POV-Ray : Newsgroups : povray.off-topic : Move with the times : Re: Move with the times Server Time
28 Jul 2024 22:25:29 EDT (-0400)
  Re: Move with the times  
From: Patrick Elliott
Date: 2 Sep 2012 20:28:34
Message: <5043f9b2$1@news.povray.org>
> Through mechanisms which I do not really understand at all [Jesus Christ
> I feel old!], it is apparently somehow possible to access the Internet
> with such a device. (Presumably that's part of why it's so damned
> expensive - along with the obvious fact that it's extremely shiny.)
>
lol Mostly, its a marriage of of a TCP/IP type network thing, which maps
your phone to their network, using an ID, and a technology patented way
back in WWII, which the woman who came up with it had intended to be
used to circumvent German attempts to scramble torpedo guidance. The
military proved to be total morons (it was rejected and never used
during the war, or even after, for decades), but the original concept
was that you have something about the size of a pocket watch, on both
the torpedoes receiver, and the transmitter, then you would feed in a
bit of paper, at the same time, into both, which was similar to a punch
card. Each "hole" would cause the frequency to change, basically hopping
from one to the next, so the enemy couldn't pinpoint which one you where
using, and jam it. The same identical, save in electronic form,
technology is at the center of cell tower systems. Otherwise, you are
just using a lot of antennae, listening to all those frequencies, then
passing data back and forth, and into the main network, via the same
sort of system the internet itself uses to work out which set of servers
to pass your information through, to get from, say from Google to you,
and to send your requests to the right places.

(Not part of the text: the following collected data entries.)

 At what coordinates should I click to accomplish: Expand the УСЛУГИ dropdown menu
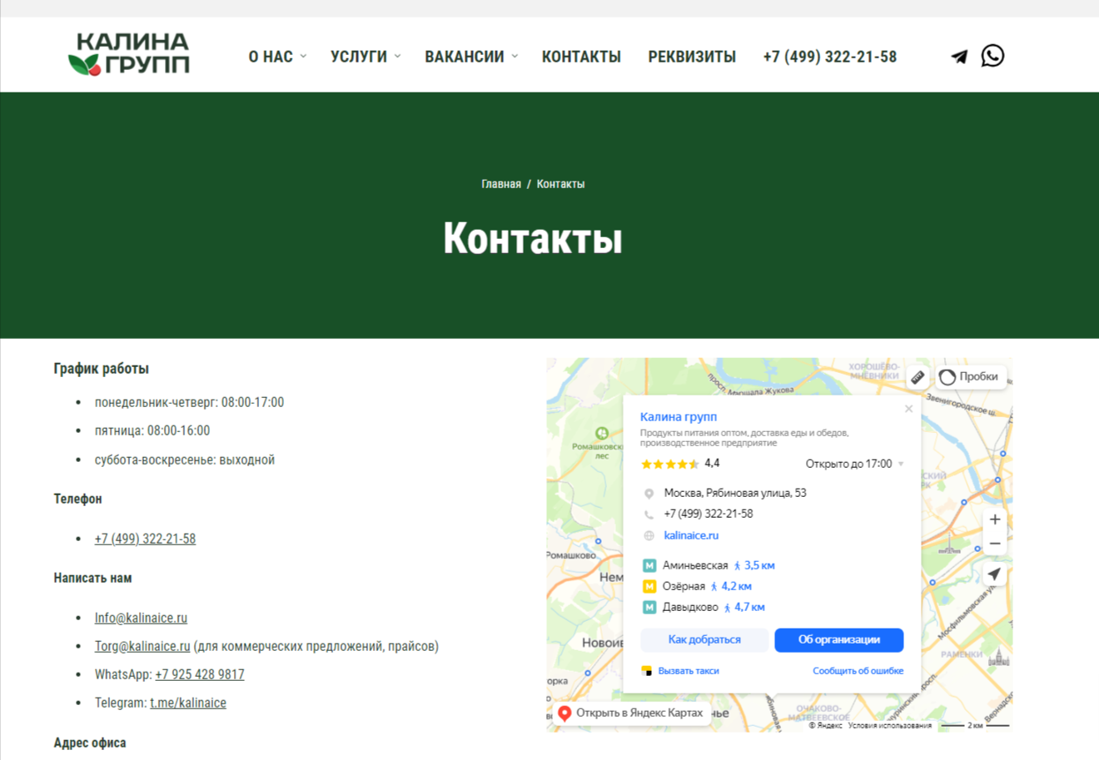click(x=365, y=57)
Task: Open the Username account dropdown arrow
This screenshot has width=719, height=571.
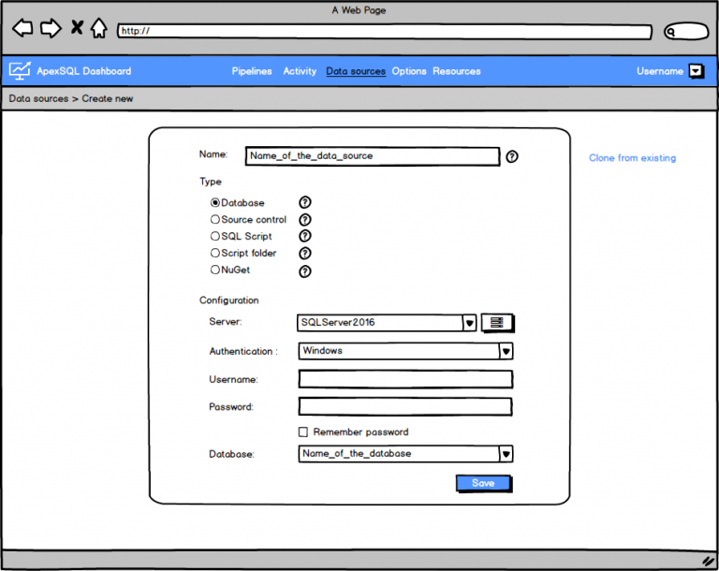Action: tap(696, 71)
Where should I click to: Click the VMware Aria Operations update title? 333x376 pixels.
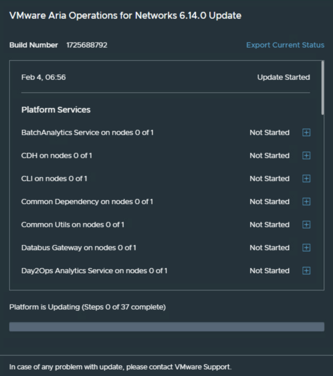coord(125,16)
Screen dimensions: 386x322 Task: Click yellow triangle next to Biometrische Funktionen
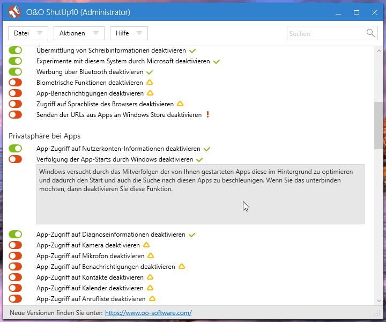pos(150,82)
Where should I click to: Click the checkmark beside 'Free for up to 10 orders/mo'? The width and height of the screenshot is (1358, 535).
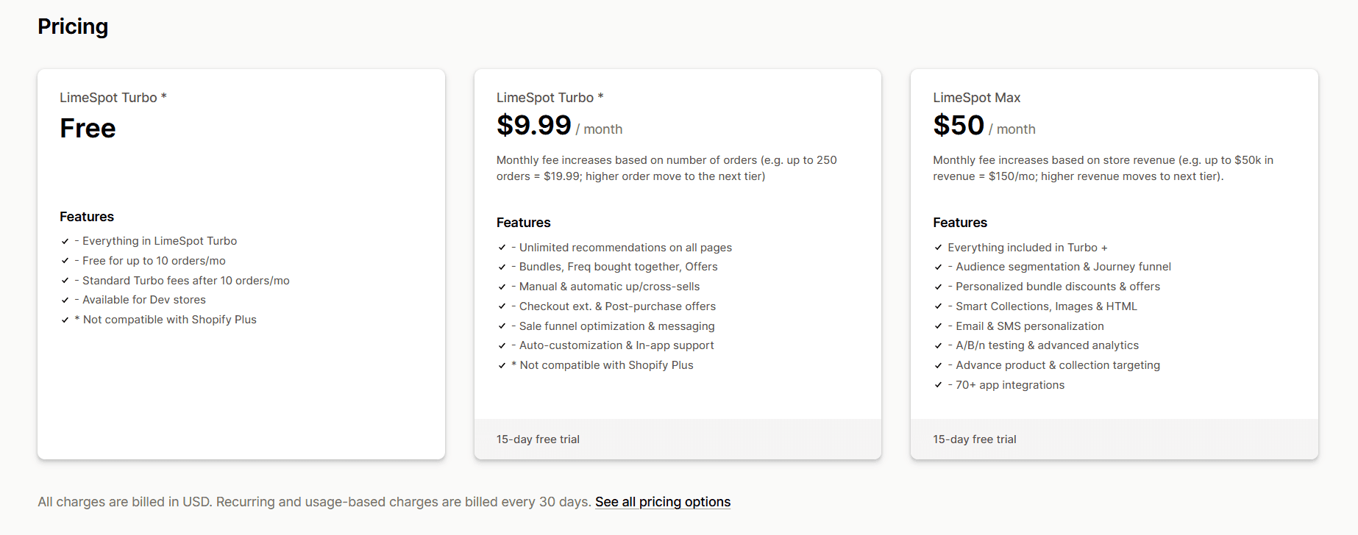tap(63, 261)
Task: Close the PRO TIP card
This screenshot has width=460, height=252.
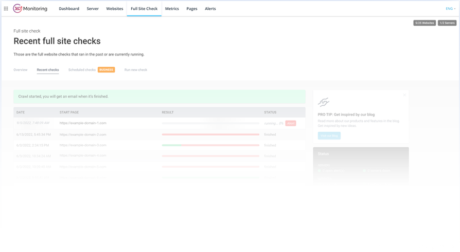Action: (404, 95)
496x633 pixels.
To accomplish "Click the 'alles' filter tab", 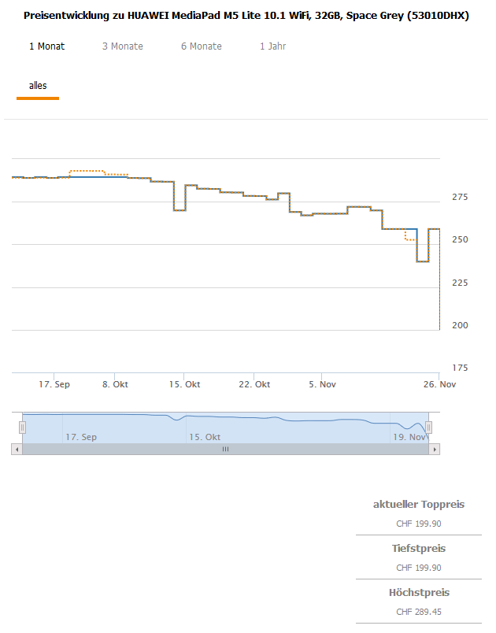I will 38,86.
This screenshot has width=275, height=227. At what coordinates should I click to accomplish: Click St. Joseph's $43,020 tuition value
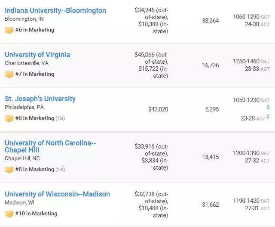coord(158,110)
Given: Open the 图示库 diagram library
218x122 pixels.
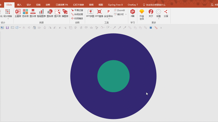Looking at the screenshot, I should tap(33, 13).
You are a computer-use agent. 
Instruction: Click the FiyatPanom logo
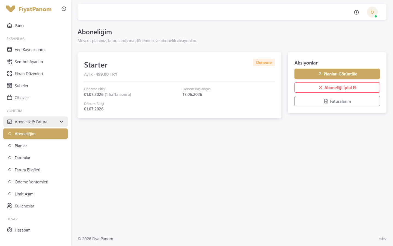29,9
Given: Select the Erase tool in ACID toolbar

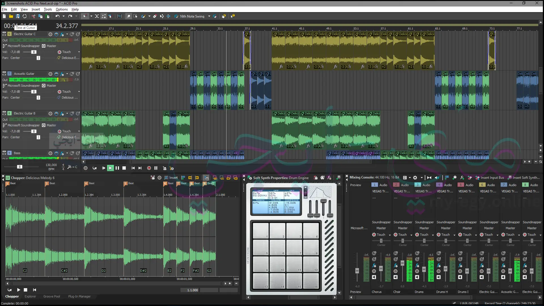Looking at the screenshot, I should pyautogui.click(x=155, y=16).
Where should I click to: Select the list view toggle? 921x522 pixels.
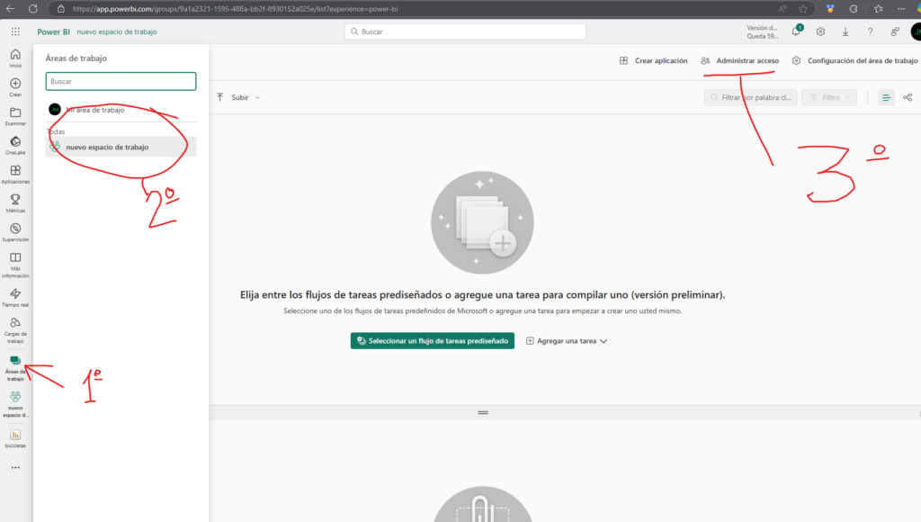[x=886, y=97]
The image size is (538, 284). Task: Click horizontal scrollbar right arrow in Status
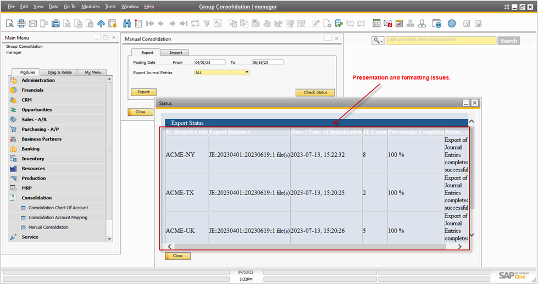tap(460, 247)
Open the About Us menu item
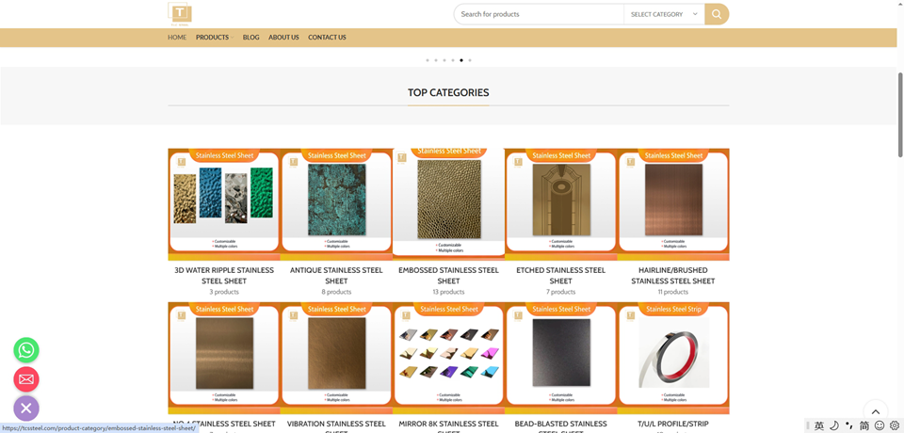The height and width of the screenshot is (433, 904). [283, 38]
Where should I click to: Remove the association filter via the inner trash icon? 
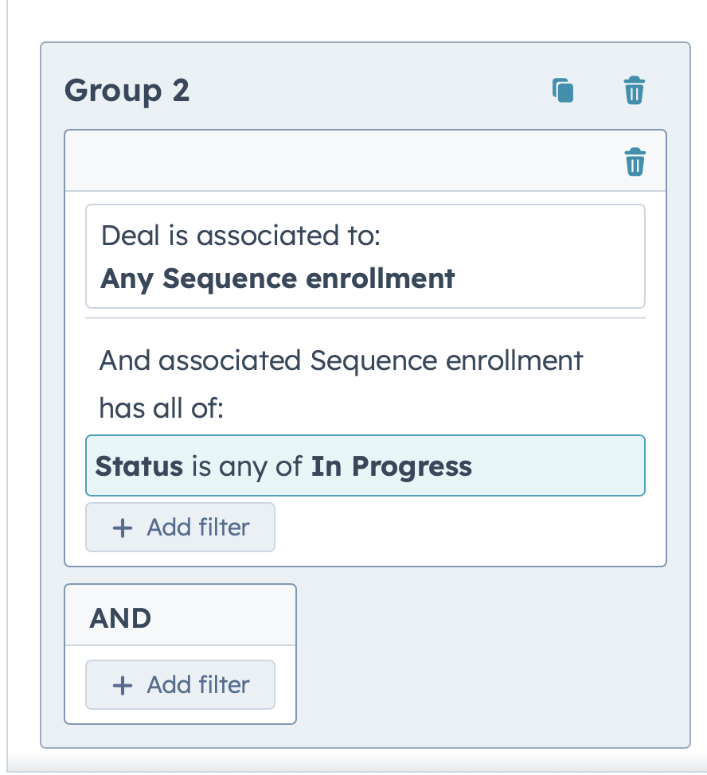[x=634, y=162]
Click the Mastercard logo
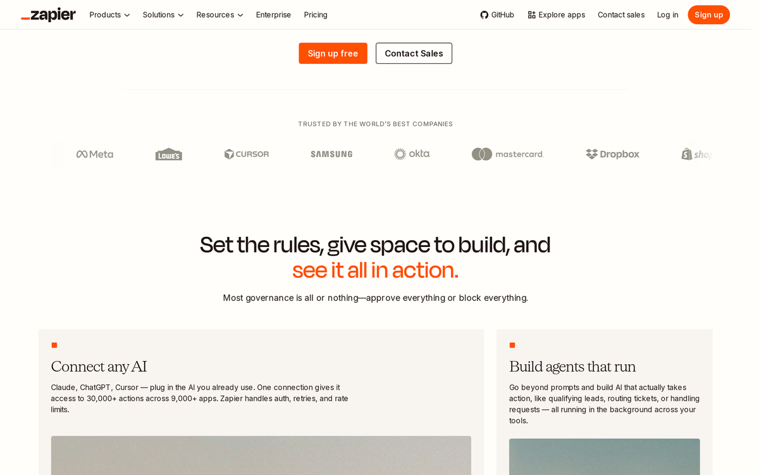The height and width of the screenshot is (475, 759). click(507, 154)
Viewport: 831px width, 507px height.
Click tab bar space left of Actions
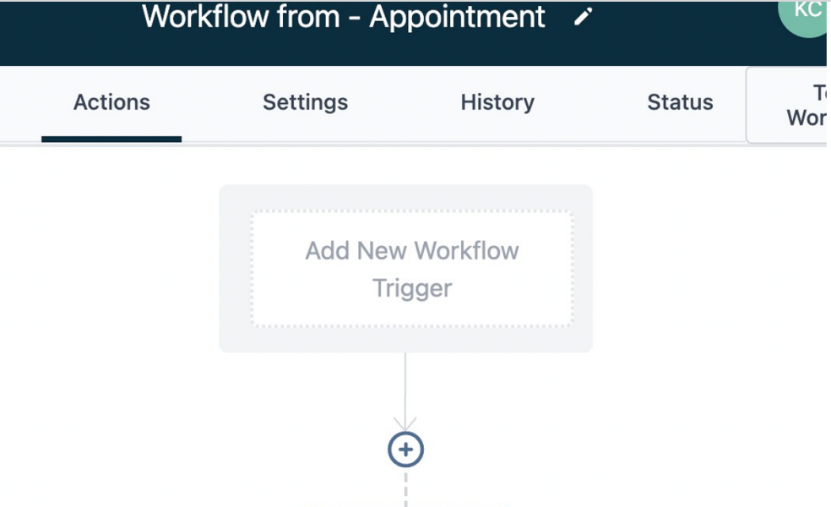pyautogui.click(x=20, y=103)
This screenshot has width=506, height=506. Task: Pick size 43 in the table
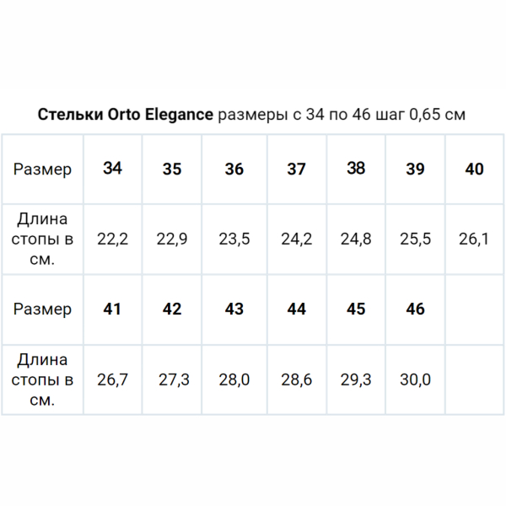234,310
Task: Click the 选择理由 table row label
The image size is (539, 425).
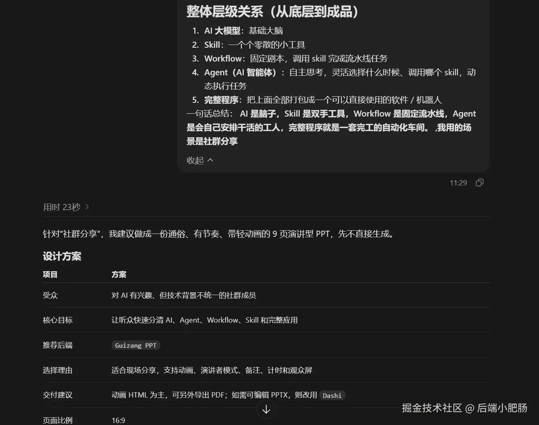Action: (58, 370)
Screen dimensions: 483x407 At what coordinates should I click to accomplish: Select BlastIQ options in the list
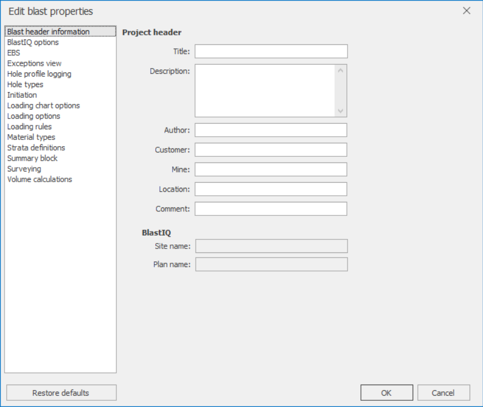pyautogui.click(x=33, y=42)
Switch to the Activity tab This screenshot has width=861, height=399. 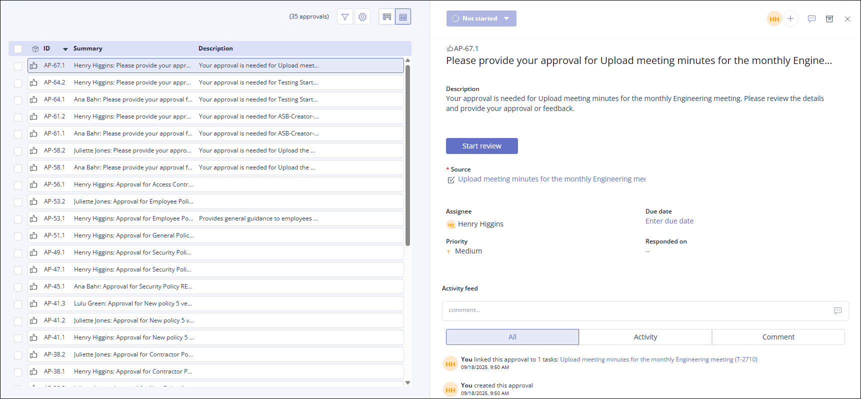tap(645, 337)
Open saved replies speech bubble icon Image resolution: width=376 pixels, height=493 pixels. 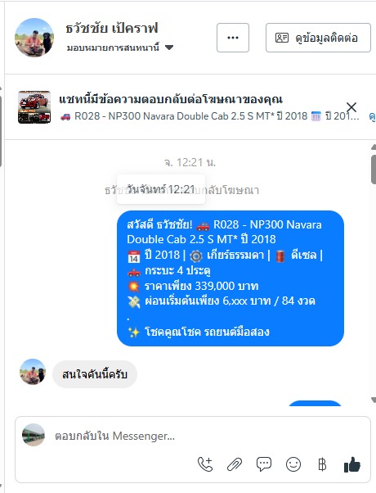(264, 464)
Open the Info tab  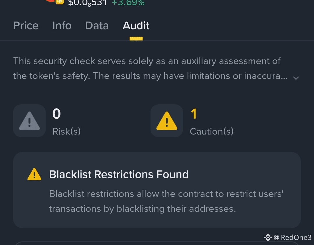(62, 26)
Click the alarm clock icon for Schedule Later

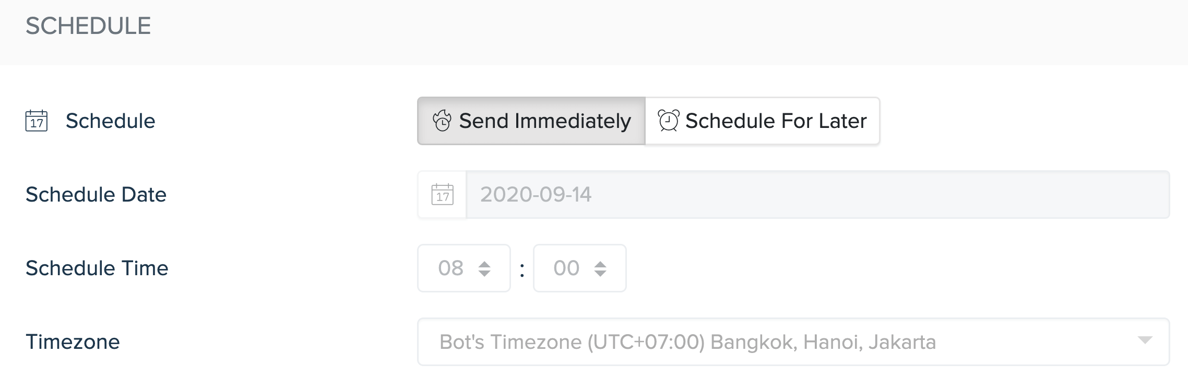[x=669, y=121]
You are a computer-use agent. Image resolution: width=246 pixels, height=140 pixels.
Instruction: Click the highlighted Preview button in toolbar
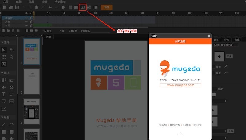(82, 7)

If anything, since cell phones are mobile, their system can't do what
the internet has done, and undermine its flexibility, by hard coding
some routes into the network paths (which is why one server can go down
now, and you can't get there from here any more). Since the networks
work almost exactly the same though, in terms of digital packets, its
trivial to translate your "internet" address to a "cell" address, and 
pass the messages to the right locations.